Still, all of HN's a stage so I'll attempt a brief explanation for the general
reader about why we need voltage regulators.

A logic chip like a microprocessor is designed for a particular supply
voltage, if this voltage drops too much the logic circuitry will switch
falsely. Say we had only a capacitor and we tried to power the logic chip with
it. As the chip draws current the capacitor discharges - this is because
current is movement of charge, so the charge (and energy) can come only by
draining the capacitor. For an ideal capacitor the voltage is directly
proportional to the charge across it, so as the charge drains the voltage
falls. To hold the voltage constant we need to keep 'topping up' the capacitor
with charge. This is what a voltage regulator does - it uses a negative
feedback loop to sense the capacitor voltage and when that voltage falls the
circuit provides just the right amount of charge 'juice' for the top-up.

As we take the foot off the clutch pedal in a car, the load gets engaged to
the engine and if we sense a stall we press the gas pedal a bit. That's the
imagery of a voltage regulator in action.

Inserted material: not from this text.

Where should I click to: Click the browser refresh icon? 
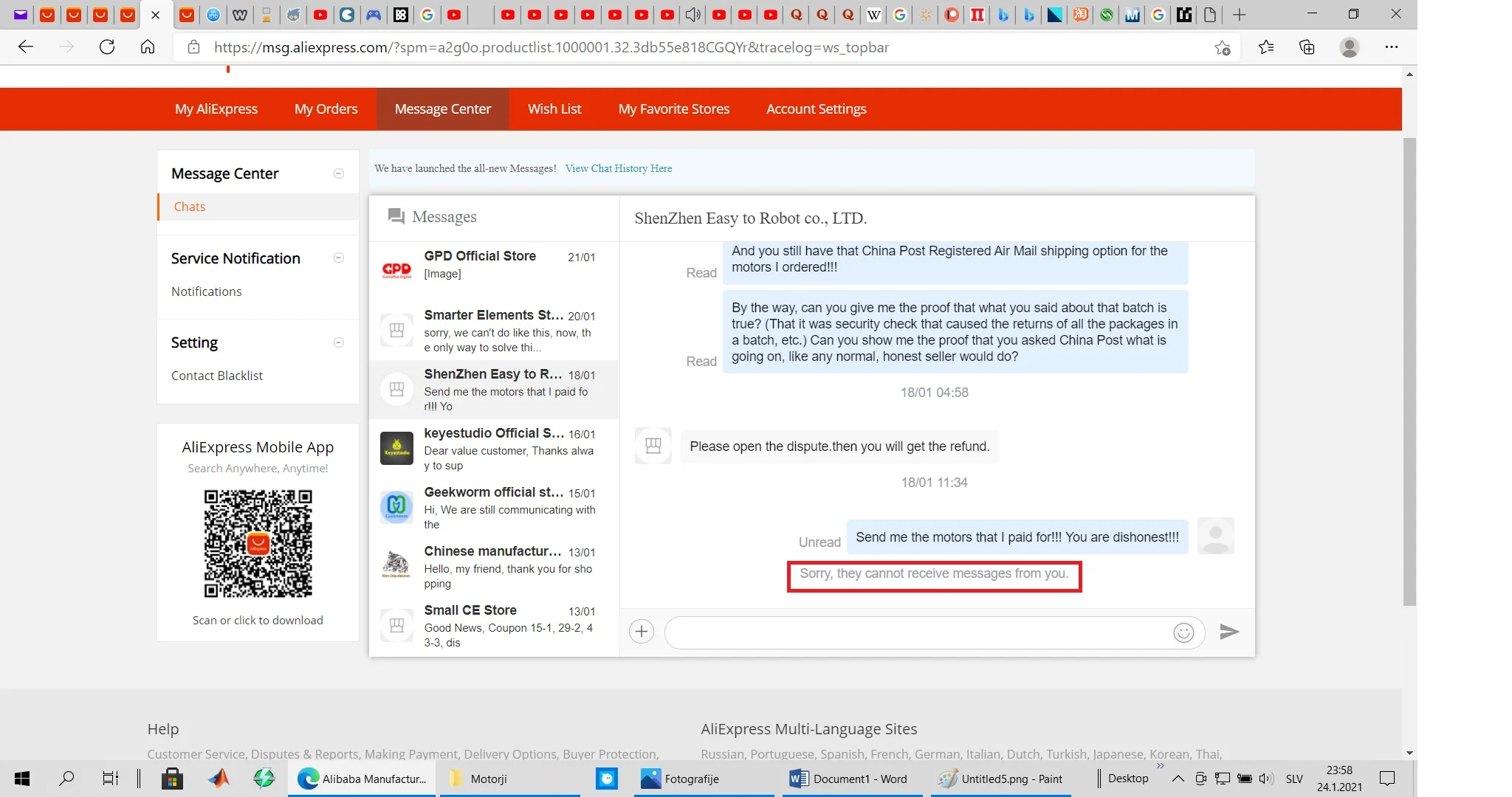click(x=107, y=47)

The capacitor plays a key role because the regulator feedback loop isn't very
fast - one trouble with fast feedback circuits is chatter, or responding to
every blip. Negative feedback circuits are designed to be more like ship
wheels - they like to steer sedately and not respond to every excited cry from
the mast. But what happens if a current blip arises because a logic circuit
block turns on all at once (in response to some block of code)? That local
current blip is provided by the capacitor, it acts like an ATM to provide
local draws - but it still depends on the regulator to top it up.

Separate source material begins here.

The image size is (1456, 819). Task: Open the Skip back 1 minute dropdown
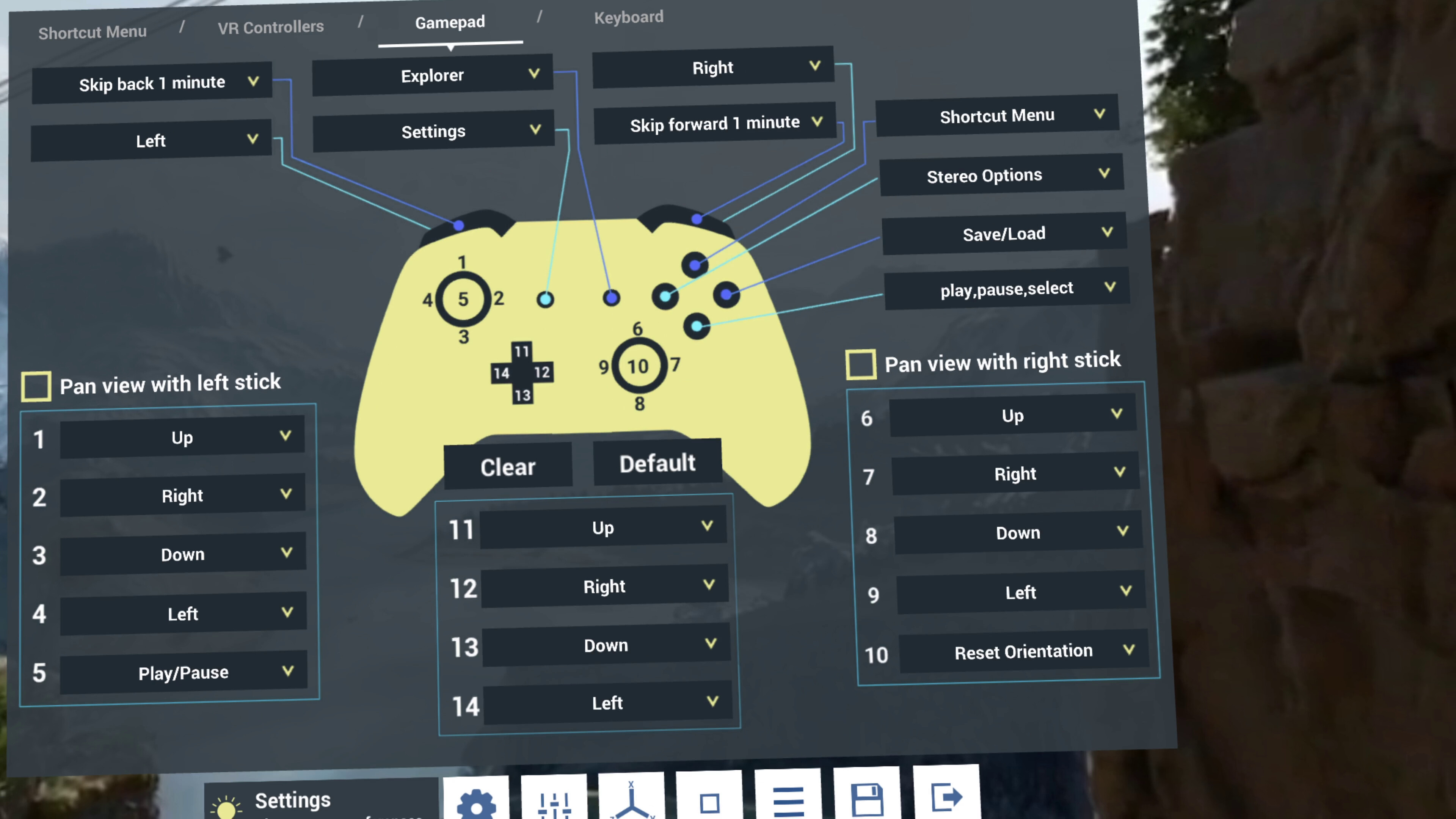pyautogui.click(x=152, y=83)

In fact you can think of a battery as a capacitor that tops itself up via
electrochemistry, it works as long as there are ions in the electrolyte. If
instead of 'bandgap energy' we used the chemist's terminology of
'electrochemical potential difference', then the system similarity becomes
evident.

------
MarcScott
Prior to reading this the only thing I knew with certainty about a 7805 was
never to use it to pick up your PCB. They get a little toasty when shorted,
and I've burned myself on them more often than on my soldering iron.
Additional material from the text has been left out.